* [Work request]:
Repeat every record exactly, but omit the images.

* [Entries supplied]:
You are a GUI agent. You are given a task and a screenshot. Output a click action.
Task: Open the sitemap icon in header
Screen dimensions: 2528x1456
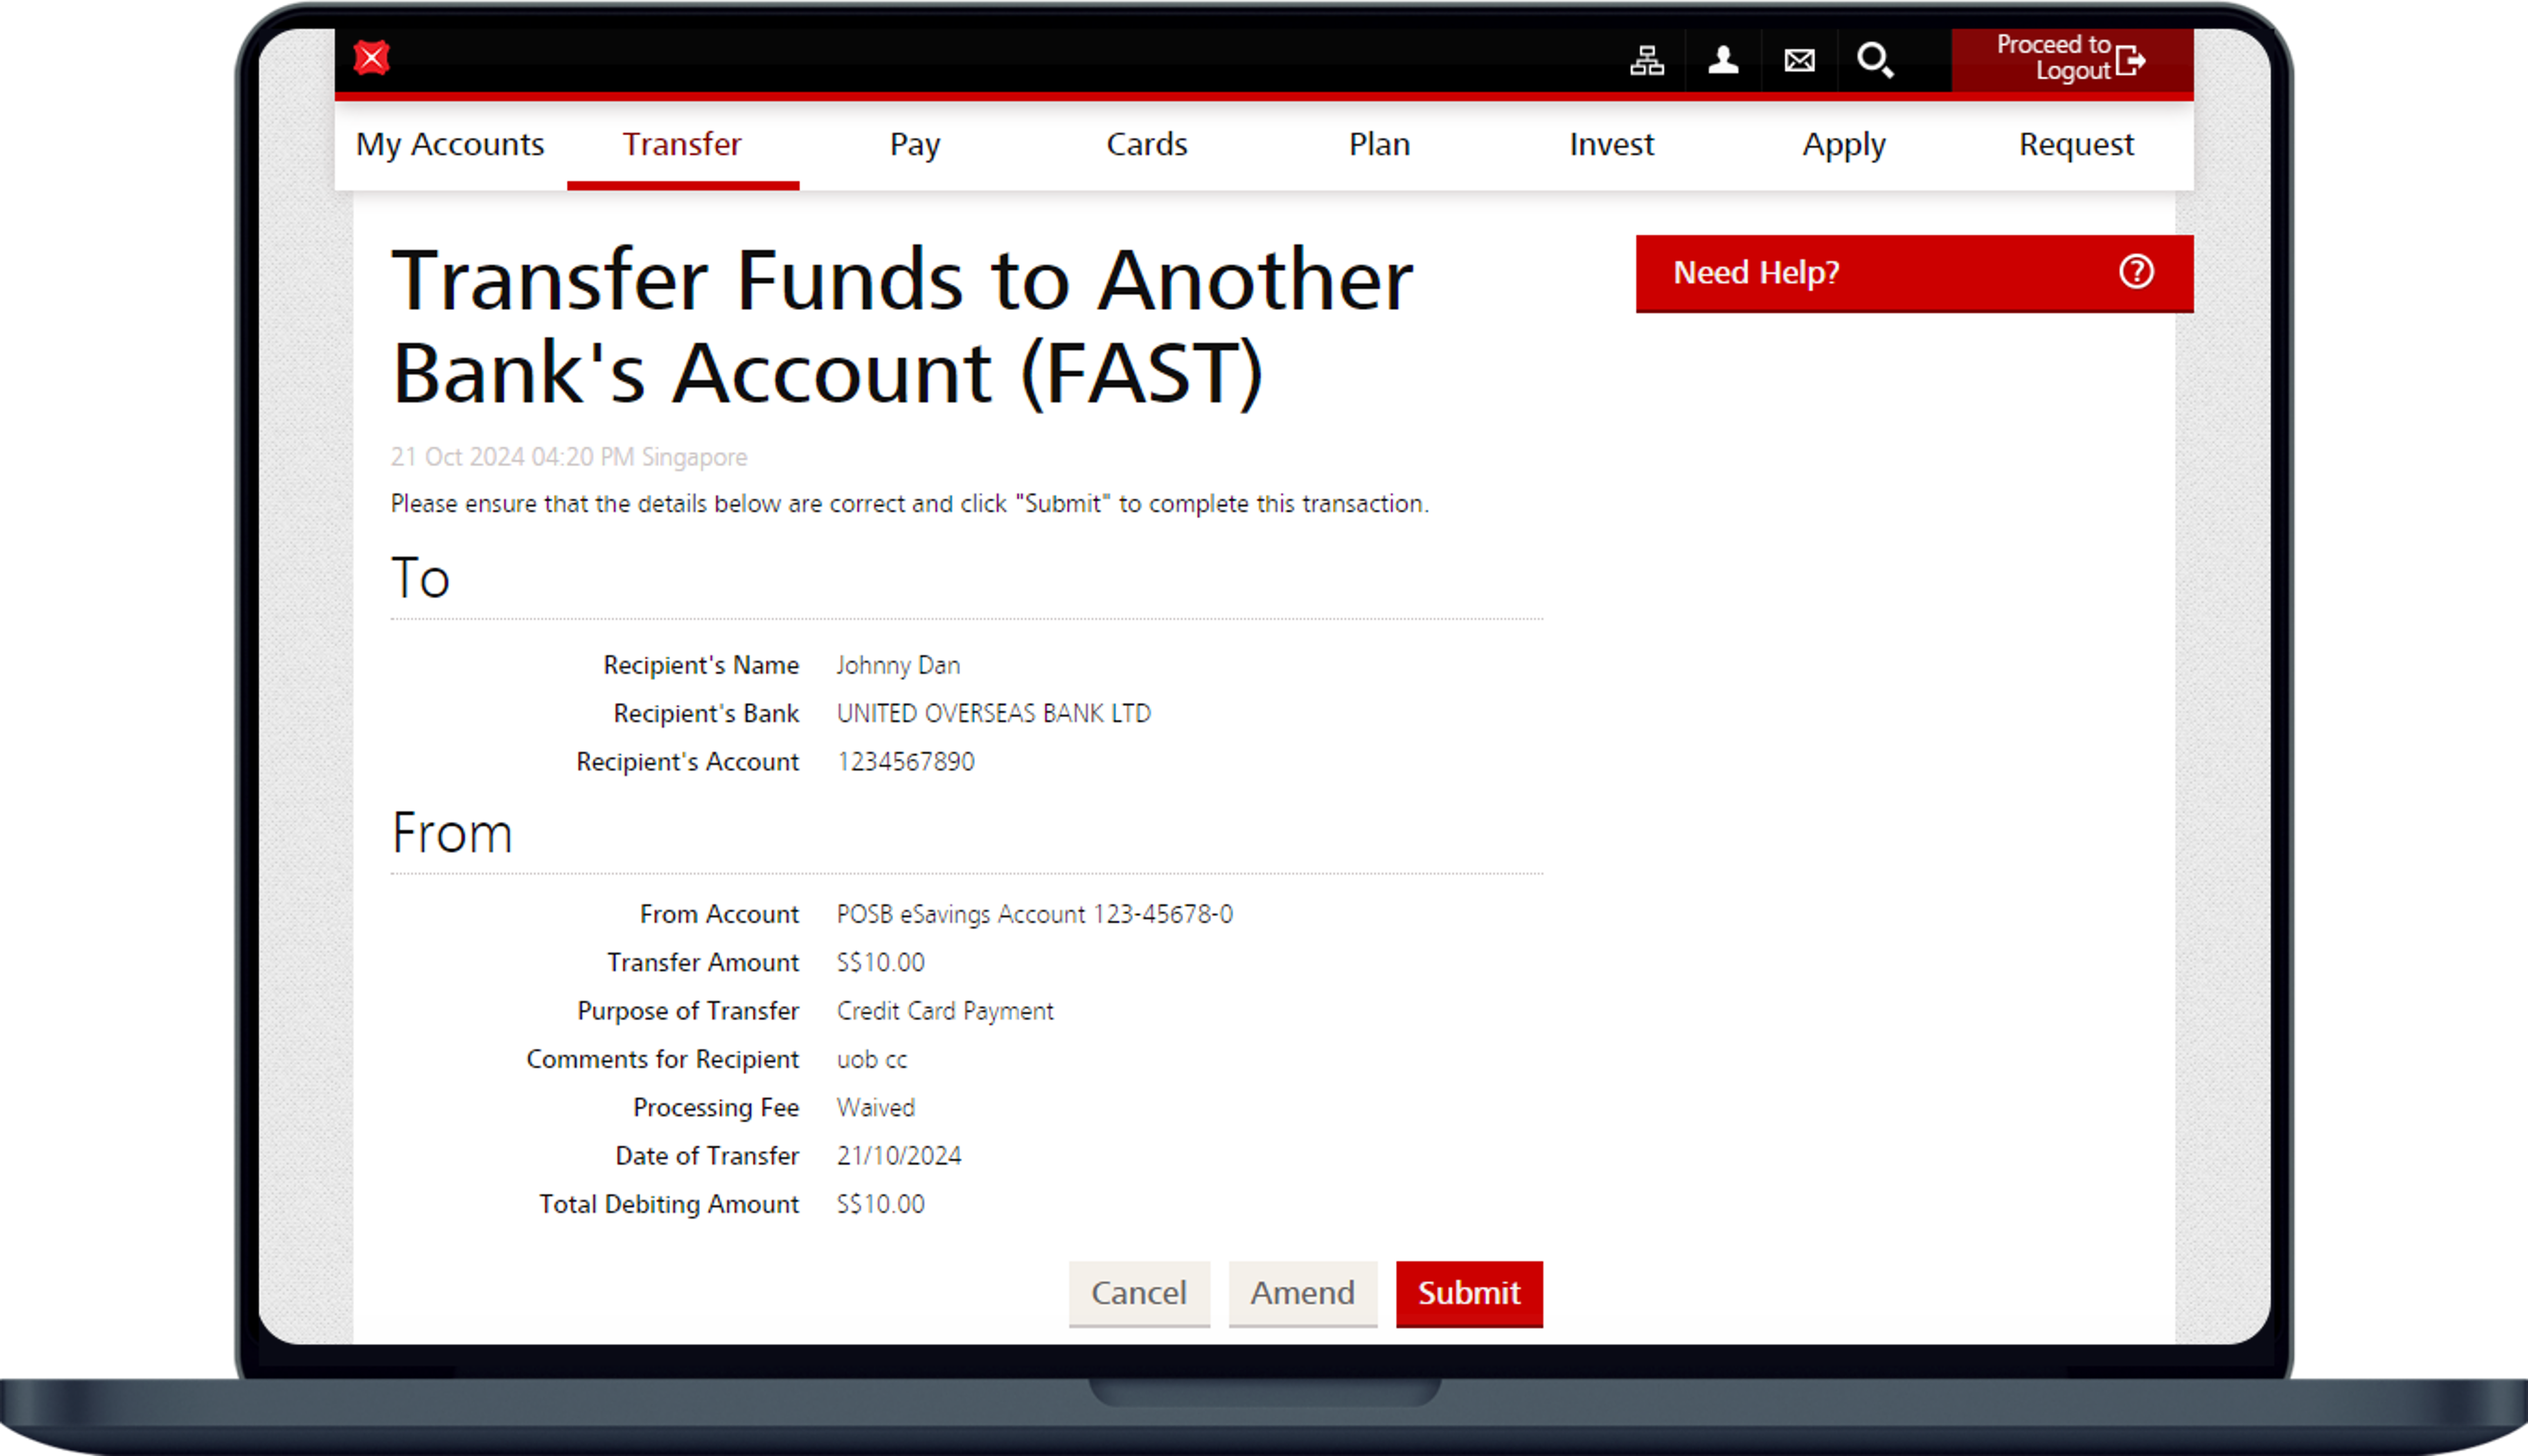pyautogui.click(x=1647, y=61)
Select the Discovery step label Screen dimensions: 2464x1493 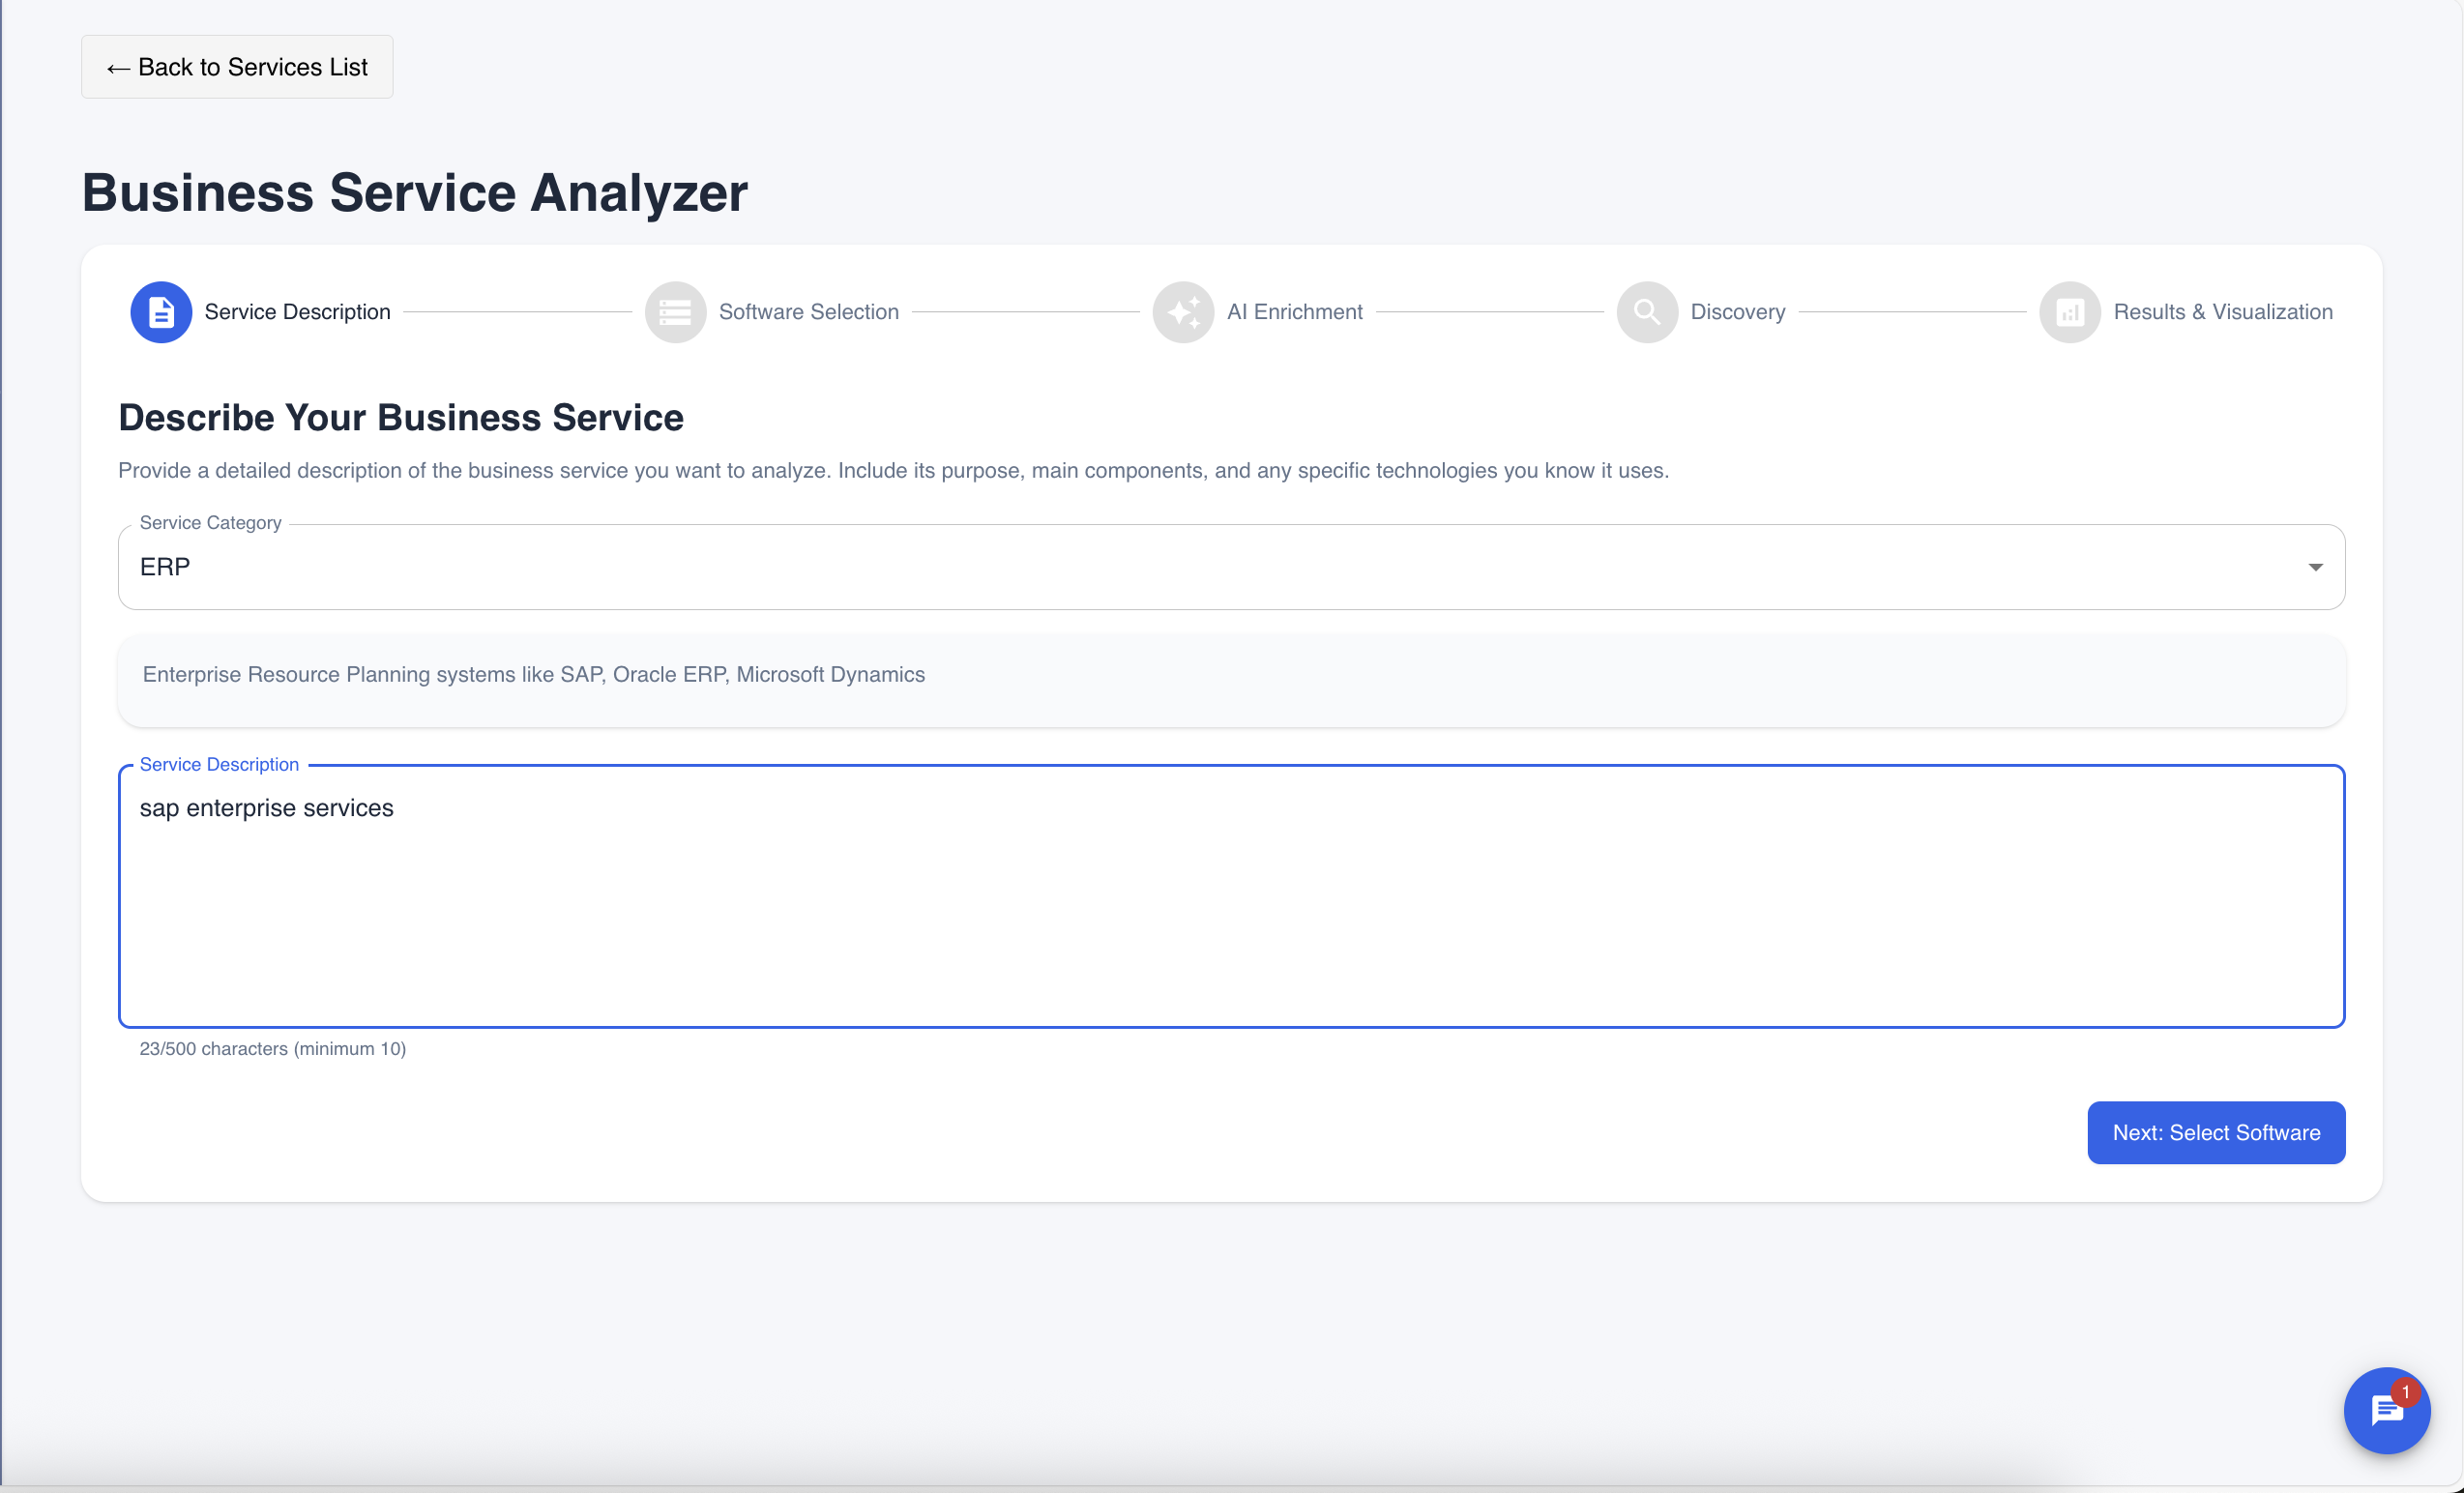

* [Worked solution]:
You are a GUI agent. You are given a task and a screenshot. Output a click action.
Task: Open the sitemap icon in header
Screen dimensions: 2528x1456
pyautogui.click(x=1647, y=61)
Select the Discovery step label Screen dimensions: 2464x1493 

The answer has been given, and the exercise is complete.